[Activity 1]:
Using the Perils of Nyoka article, decide whether each statement agrees with it: (a) Vultura is shot dead by Larry, (b) the serial had a U.S. re-release in 1952, (c) the golden tablets of Hippocrates hold the medical knowledge of the ancients. For each, answer yes or no and quote the words of the article that settle it.
[Activity 2]:
According to the Perils of Nyoka article, how does Vultura end up dead in her fight with Nyoka? Answer in one to three sentences.

[Passage for review]:
---------------
- Theatrical release poster for Chapter 6 of the serial
- Directed by: William Witney
- Written by: Ronald Davidson Norman S. Hall William Liveley Joseph O'Donnell Joseph F. Poland Edgar Rice Burroughs (character)
- Produced by: William J. O'Sullivan
- Starring: Kay Aldridge Clayton Moore Lorna Gray Charles Middleton William Benedict Forbes Murray George Pembroke
- Cinematography: Reggie Lanning
- Distributed by: Republic Pictures
- Release dates: June 27, 1942 (U.S. serial); April 2, 1952 (U.S. re-release);
- Running time: 15 chapters (261 minutes) (serial) 100 minutes (TV)
- Language: English
- Budget: $169,296 (negative cost: $175,010)

= Perils of Nyoka =

1942 film by William Witney

Perils of Nyoka is a 1942 Republic serial directed by William Witney. It stars Kay Aldridge as Nyoka the Jungle Girl, a character who first appeared in the Edgar Rice Burroughs-inspired serial Jungle Girl.

==Plot==
Nyoka, with help from Larry Grayson, attempts to discover the golden tablets of Hippocrates. The tablets contain the medical knowledge of the ancients and are being buried along with gold and other treasure. The search for the tablets take Larry and Nyoka from the jungles of Africa to the Arabian desert where Queen Vultura and her band of sword-wielding Arabs are also searching for them. As the search continues, Larry saves Nyoka from all manners of peril to include being captured and imprisoned by Vultura and Satan, her pet gorilla.

Vultura succeeds in finding the tablets but Larry and Nyoka track her down and invade her lair. While Larry and the rest of the expedition battle Vultura's men outside the hide-away, Nyoka and Vultura battle each other inside, a spirited hand-to-hand fight that concludes when Satan throws a spear at Nyoka but misses her and instead, kills Vultura. Larry, having successfully won the outside battle against Vultura's men, enters the lair, shoots Satan, saves Nyoka, and recovers the tablets.
---------------
[Input data]:

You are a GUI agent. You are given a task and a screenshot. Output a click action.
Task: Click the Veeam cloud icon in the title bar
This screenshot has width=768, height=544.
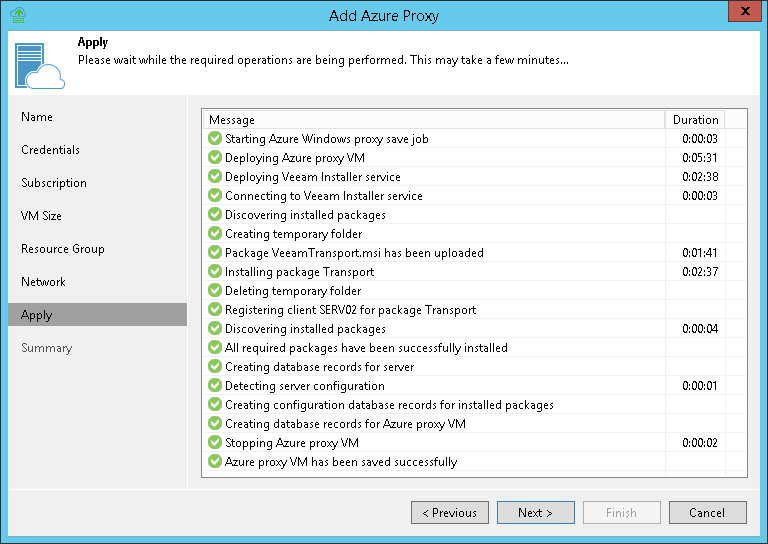pos(17,15)
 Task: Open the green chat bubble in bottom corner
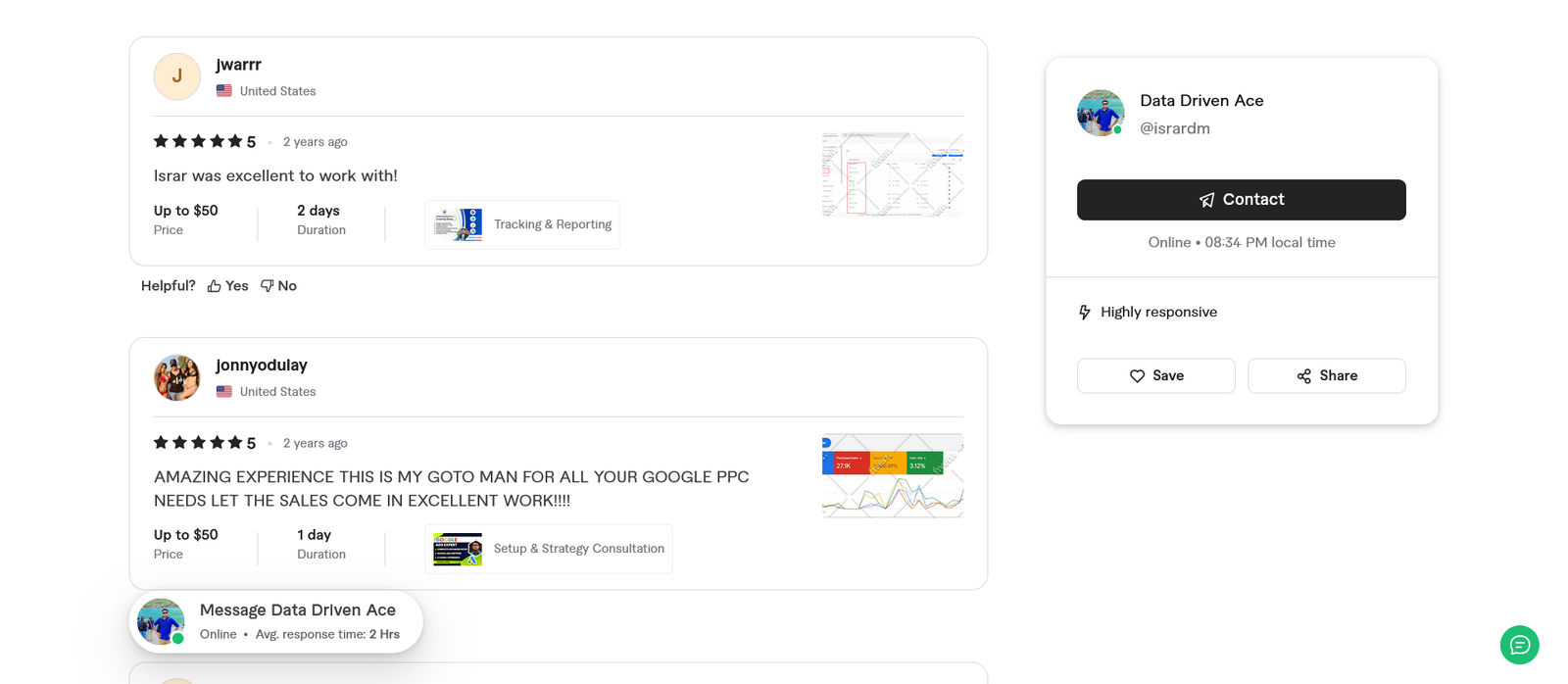click(x=1519, y=645)
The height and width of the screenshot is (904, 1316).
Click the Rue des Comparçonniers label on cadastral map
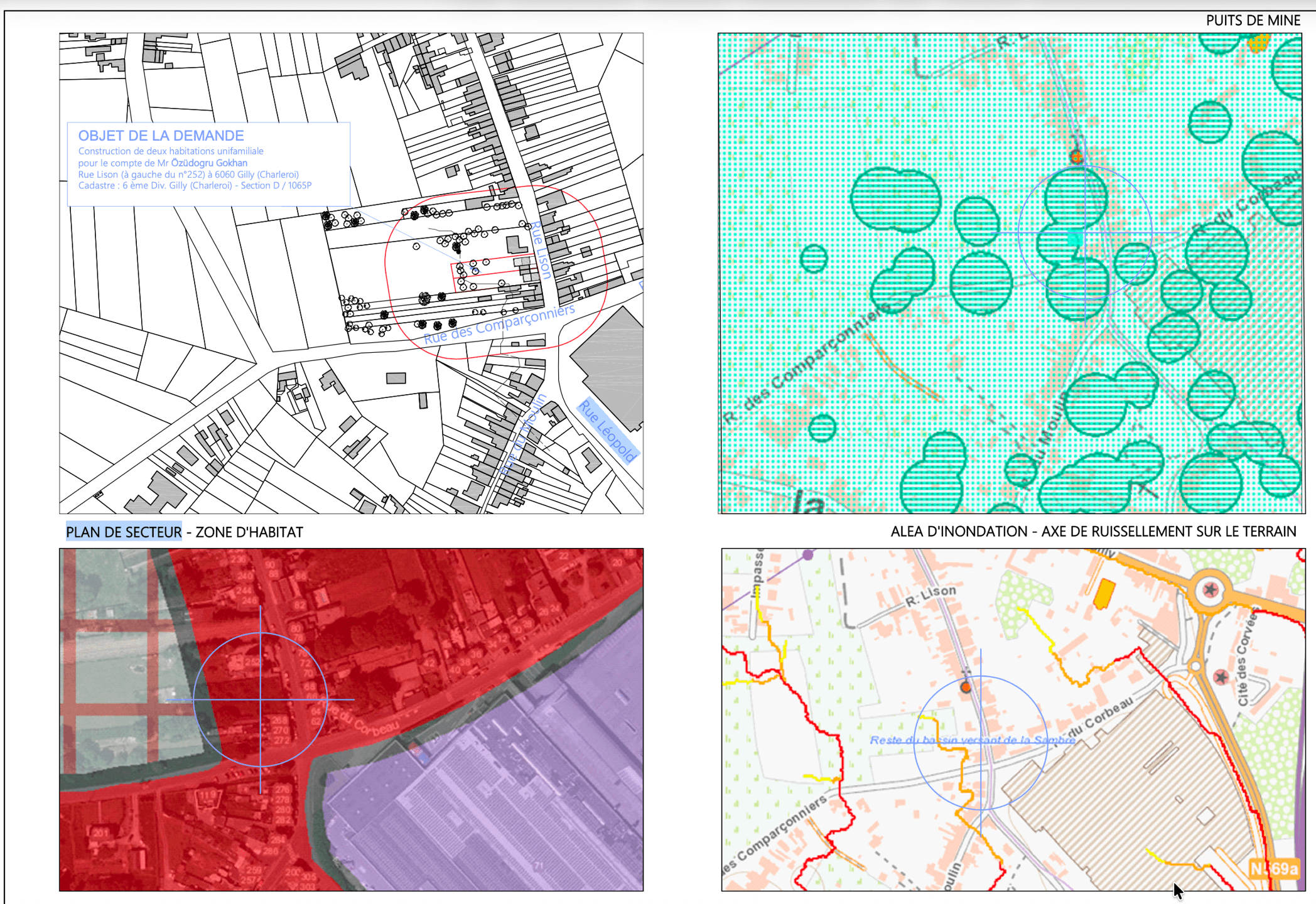pyautogui.click(x=499, y=325)
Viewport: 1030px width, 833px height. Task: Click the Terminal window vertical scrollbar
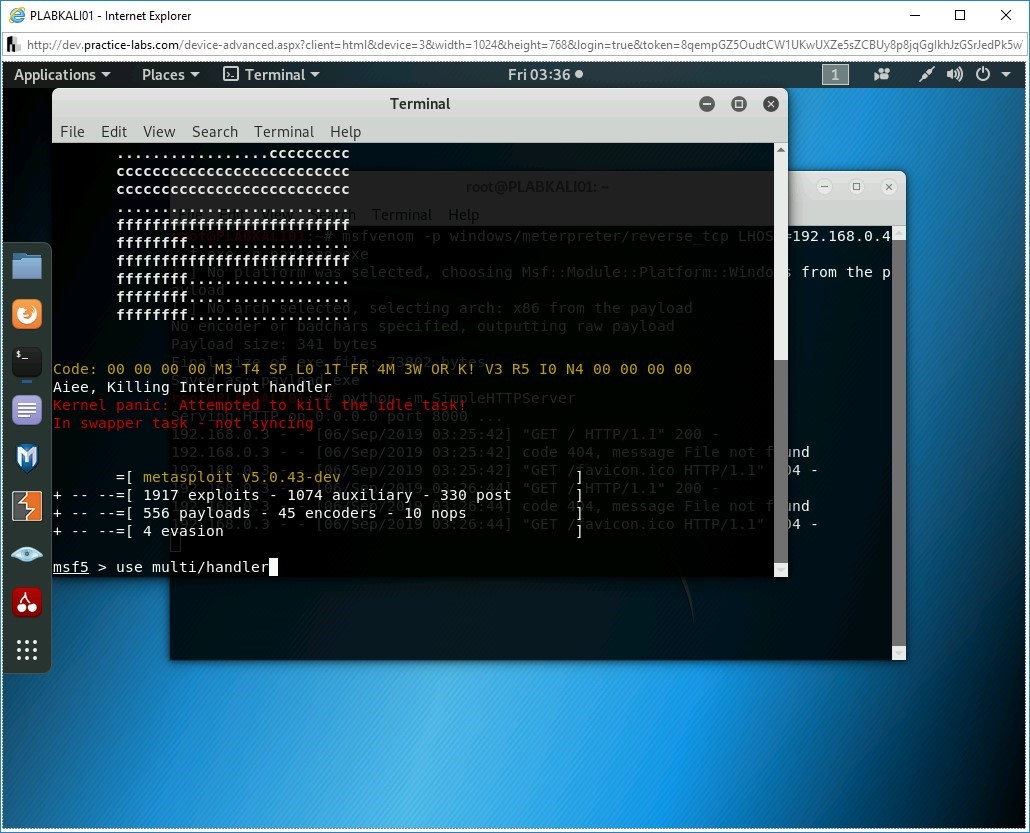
---------------
[Response area 1]:
(a) No: "Satan throws a spear at Nyoka but misses her and instead, kills Vultura"
(b) Yes: "April 2, 1952 (U.S. re-release)"
(c) Yes: "The tablets contain the medical knowledge of the ancients"

[Response area 2]:
While Vultura and Nyoka fight hand to hand inside the lair, Satan, Vultura's pet gorilla, throws a spear at Nyoka. The spear misses Nyoka and kills Vultura instead.